Alert acknowledgement fills this gap. You can now mark any alert as acknowledged, which removes it from the default active alerts view. The alert isn’t silenced, and it isn’t disabled. It’s just moved out of the way so you can focus on what still needs attention.
This is probably THE most requested feature request from the recent past, and we’re happy and relieved we’ve finally got here (and we’re sure you are to).
How it works
From the alerts table, you can acknowledge individual alerts or select multiple alerts and acknowledge them in bulk. Once acknowledged, the alert disappears from the standard view.

If you want to see your acknowledged alerts again, there’s a checkbox that brings them back into the list. This is useful for reviewing what’s been triaged, checking whether something you acknowledged earlier has been resolved, or handing off context during a shift change.

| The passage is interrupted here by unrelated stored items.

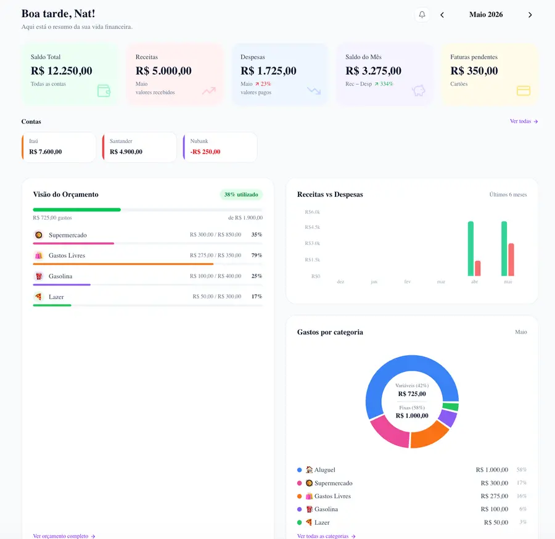This screenshot has width=555, height=539.
Task: Open the Nubank account with negative balance
Action: click(220, 147)
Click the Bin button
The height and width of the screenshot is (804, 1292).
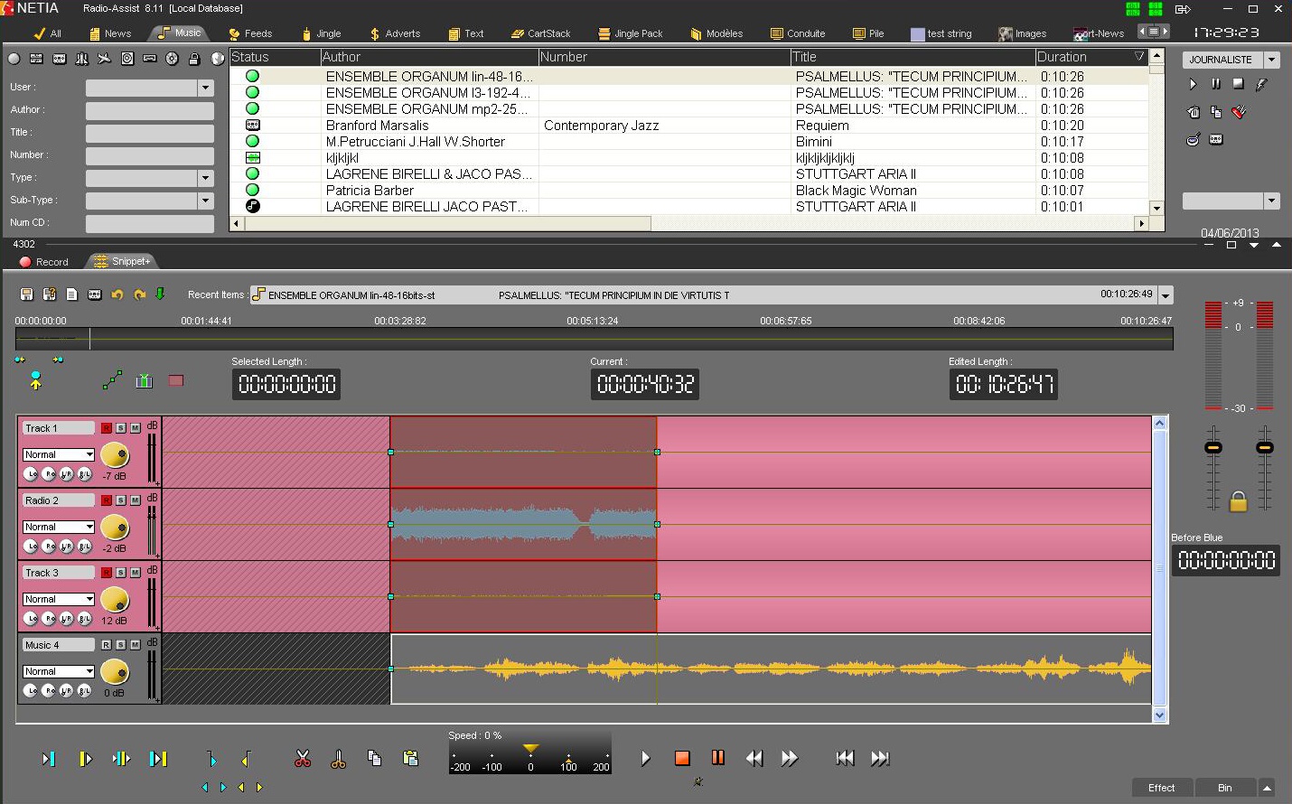click(x=1224, y=788)
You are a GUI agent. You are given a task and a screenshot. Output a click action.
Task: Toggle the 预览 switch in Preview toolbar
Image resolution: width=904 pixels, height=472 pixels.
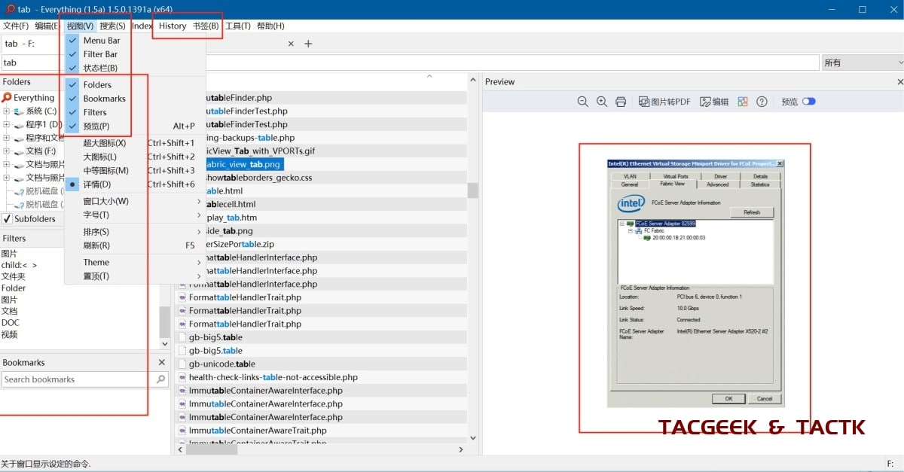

The important behavior here is that acknowledgements are not permanent. If an acknowledged alert changes state (it escalates from warning to critical, or it clears and then fires again), the acknowledgement expires automatically and the alert reappears in your active view. This means you can’t accidentally bury something that gets worse. Fresh state changes always surface, even on alerts you’ve previously acknowledged.
When to use it
The most obvious scenario is during incidents when the alerts tab is full of entries that your team is already aware of and actively working on. Acknowledging them cleans up the view so on-call engineers can see new alerts as they come in.
It’s also useful for known issues. If a disk on a non-critical node has been running hot for a week and you’re waiting on a hardware replacement, you can acknowledge that alert and stop seeing it every time you check the alerts tab, without disabling the alert definition itself. If the disk situation gets worse, the state change will bring it back.
This feature is available now for all users on a Business plan or free trial.